6.2 Some subprocessors (e.g. Sentry for error monitoring) may process data in the United States of America. These transfers are covered by: a) standard contractual clauses (SCC) approved by the European Commission, b) or Data Privacy Framework certification (where applicable), c) and supplementary technical measures (encryption, pseudonymisation).
6.3 Current information on the country of processing of each subprocessor can be found in Subprocessors.
7. Your Rights
As a data subject, you have the following rights:
| Right | What it means |
|---|---|
| Access (Art. 15 GDPR) | To obtain confirmation of what data we process about you and a copy of that data |
| Rectification (Art. 16 GDPR) | To request the rectification of inaccurate or incomplete data |
| Erasure / "right to be forgotten" (Art. 17 GDPR) | To request the deletion of data if it is no longer needed or you have withdrawn consent |
| Restriction of processing (Art. 18 GDPR) | To request the temporary cessation of processing |
| Portability (Art. 20 GDPR) | To obtain your data in a structured, machine-readable format (JSON/CSV) |
| Objection (Art. 21 GDPR) | To object to processing based on legitimate interest |
| Withdrawal of consent (Art. 7 GDPR) | To withdraw previously granted consent at any time (this does not affect the lawfulness of processing before withdrawal) |
| Not to be subject to automated decision-making (Art. 22 GDPR) | The Operator carries out no automated decision-making with legal effects |
| To lodge a complaint | With the supervisory authority (see § 12 below) |
How to exercise your rights? Send a request to info@duelgo.fun from your registered e-mail. We will handle it within 30 days (the period may be extended by a further 60 days in complex cases, of which we will inform you).
8. Personal Data Security
We have implemented appropriate technical and organisational measures to protect your data:
a) All communication takes place over TLS 1.2+ (HTTPS). b) Passwords and tokens are stored hashed (bcrypt, scrypt) — we do not store them in readable form. c) The database is operated with access only from our application and encrypted at-rest. d) Access to personal data is granted only to authorised employees under an NDA and only to the extent necessary to perform the task. e) We keep audit logs of key operations. f) We operate monitoring of security incidents and, in the event of a personal data breach, we have a notification procedure within 72 hours under Article 33 GDPR in place.
9. Cookies
The use of cookies is described in a separate document, Cookies. In short: we use only necessary cookies for the operation of the Platform (login, gameplay, duplicate prevention). We do not use third-party tracking cookies (Google Analytics, Meta Pixel, Hotjar); for anonymous traffic statistics we use the cookieless tool Plausible, which sets no cookies — so you do not need to deal with a cookie banner.
10. Children
10.1 The Platform is primarily intended for persons aged 15 and over. Younger persons may use it only with the consent of a legal guardian under Article 8 GDPR.

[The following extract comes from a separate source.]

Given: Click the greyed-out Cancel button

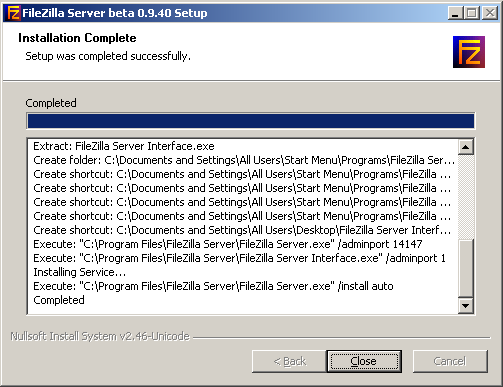Looking at the screenshot, I should (x=450, y=361).
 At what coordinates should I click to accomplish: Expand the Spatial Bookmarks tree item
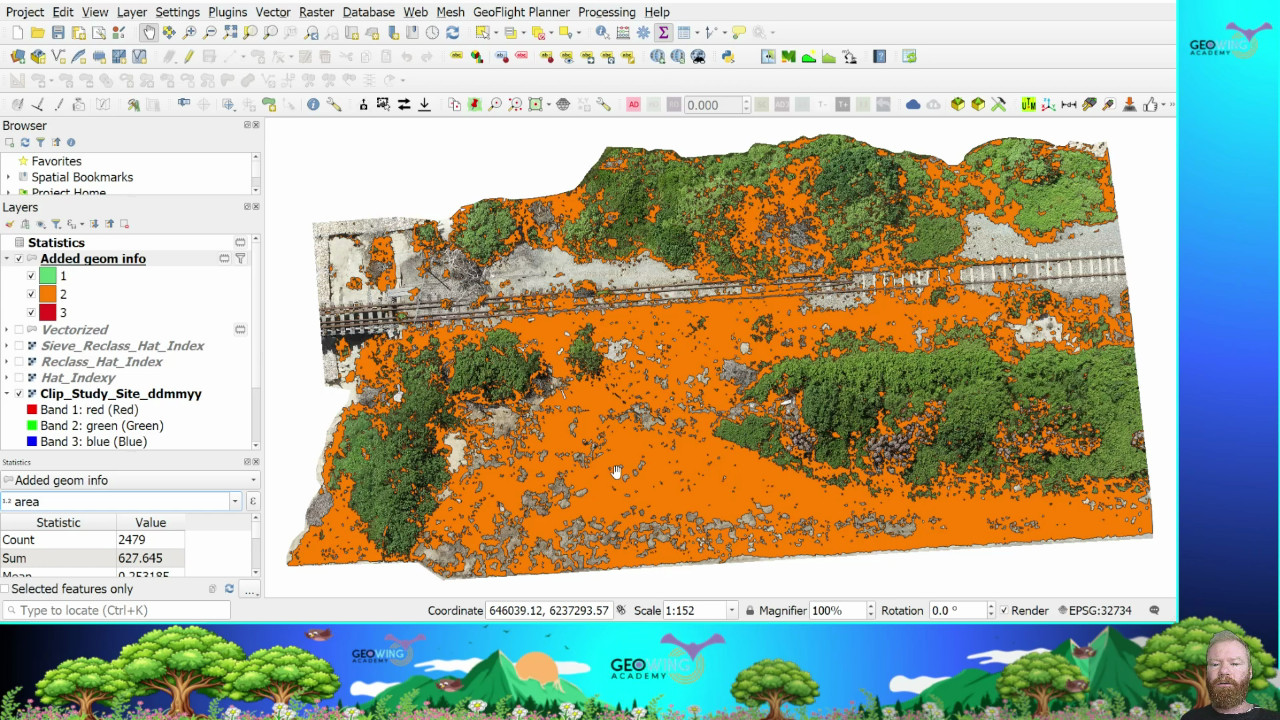(x=9, y=178)
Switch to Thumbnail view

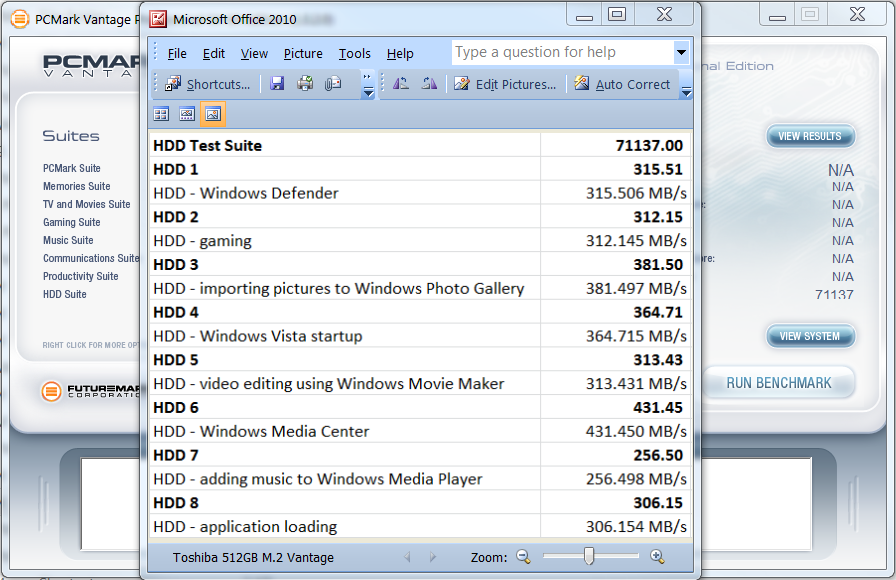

10.2 If we find that we have processed the data of a child under 15 without the consent of a legal guardian, we will delete the data without delay.
10.3 If you believe that we have processed your child's data without your consent, contact us at info@duelgo.fun.
11. Changes to the Policy
11.1 We may update this Policy. We will inform registered Users of material changes by e-mail at least 30 days in advance.
11.2 The current version is always available at duelgo.fun/pravni/zasady-ochrany-udaju.
11.3 We archive previous versions and provide them on request.
12. Contact and Supervisory Authority
Data protection questions:
duelgo s.r.o. Nové sady 988/2, Staré Brno, 602 00 Brno info@duelgo.fun
Supervisory authority:
Úřad pro ochranu osobních údajů (ÚOOÚ) Pplk. Sochora 27, 170 00 Praha 7 Phone: +420 234 665 111 www.uoou.cz
You have the right to lodge a complaint with the ÚOOÚ if you believe that we are processing your data contrary to GDPR.